Ingredients:
- 2 cups (250 g) All-Purpose (Plain) Flour, plus extra for dusting
- 1 cup (225 g) Unsalted Butter, very cold, cut into 1/2-inch cubes
- 2 tsp (10 g) Granulated Sugar (for dough)
- 1 tsp (5 g) Fine Sea Salt
- 4 – 6 Tbsp (60 – 90 ml) Ice Water
- 6-7 medium (1 kg) Mixed Apples (Bramley/Gala), peeled and sliced
- 3/4 cup (150 g) Granulated Sugar (for filling)
- 1/4 cup (30 g) Corn Starch (Cornflour)
- 2 tsp (10 g) Ground Cinnamon
- 1/2 tsp (2 g) Ground Nutmeg
- 1/4 tsp (1 g) Ground Allspice
- 1 Tbsp (15 ml) Lemon Juice
- 2 Tbsp (30 g) Unsalted Butter, cut into small dots (for filling)
- 1 Large Egg Yolk, beaten with 1 tsp water (for glaze)

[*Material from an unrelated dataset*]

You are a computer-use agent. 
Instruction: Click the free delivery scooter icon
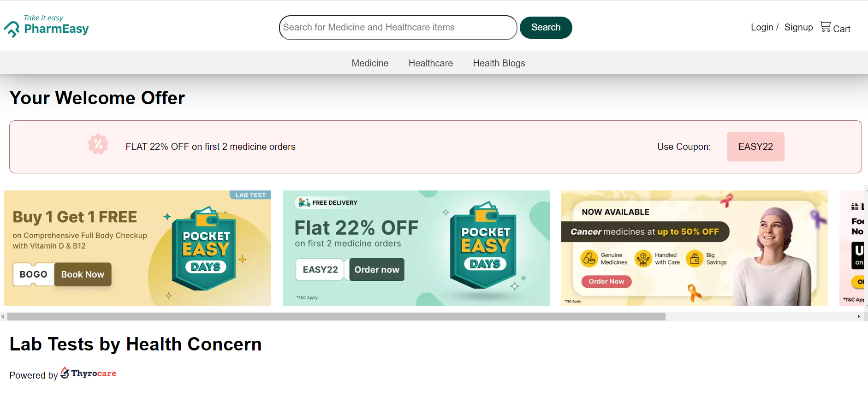pyautogui.click(x=304, y=202)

- 1 Tbsp (15 g) Coarse Sugar (Demerara or Turbinado)
Instructions:
- Preparing the Pastry Dough: In a large bowl (or food processor), whisk together the flour, 2 tsp sugar, and salt. Add the cold butter cubes and cut in using a pastry blender or by pulsing until the mixture resembles coarse crumbs, with some pea-sized pieces of butter remaining.
- Gradually stream in the ice water, 1 tablespoon at a time, mixing until the dough just comes together. Do not overmix. Divide the dough into two discs (one slightly larger for the bottom crust), wrap tightly, and chill for at least 60 minutes.
- Preparing the Filling: Place the peeled and sliced apples in a large bowl. Add the remaining 3/4 cup sugar, corn starch, cinnamon, nutmeg, allspice, and lemon juice. Toss gently to coat every slice and set aside for 15–20 minutes.
- Assembly: On a lightly floured surface, roll the larger dough disc into a 12-inch circle. Gently transfer it to a 9-inch pie plate, pressing it into the bottom and sides. Trim the overhang to about 1 inch, then place the lined plate back in the fridge.
- Drain any excess liquid from the apple filling. Pile the apples into the chilled bottom crust, mounding slightly in the center. Dot the filling with the small cubes of butter.
- Roll the second dough disc into a 10-inch circle. Place this top crust over the apples, trim the edges, and crimp the top and bottom crusts together firmly. Cut 4-5 steam vents into the center.
- Glaze and Chill: Brush the entire surface with the prepared egg wash (egg yolk beaten with water) and sprinkle generously with coarse sugar. Return the assembled pie to the refrigerator for a crucial final chill of 30 minutes.
- Baking: Preheat oven to 220°C (425°F). Place a baking sheet on the lower rack. Place the chilled pie on the preheated baking sheet. Bake at 220°C (425°F) for 15 minutes. Reduce the oven temperature to 175°C (350°F) and continue baking for 45–50 minutes, shielding edges if necessary, until the crust is deep golden brown and the filling is visibly bubbling thickly.
- Cool: Allow the Apple Pie to cool completely (ideally 3-4 hours) before slicing. This allows the corn starch to fully set the filling.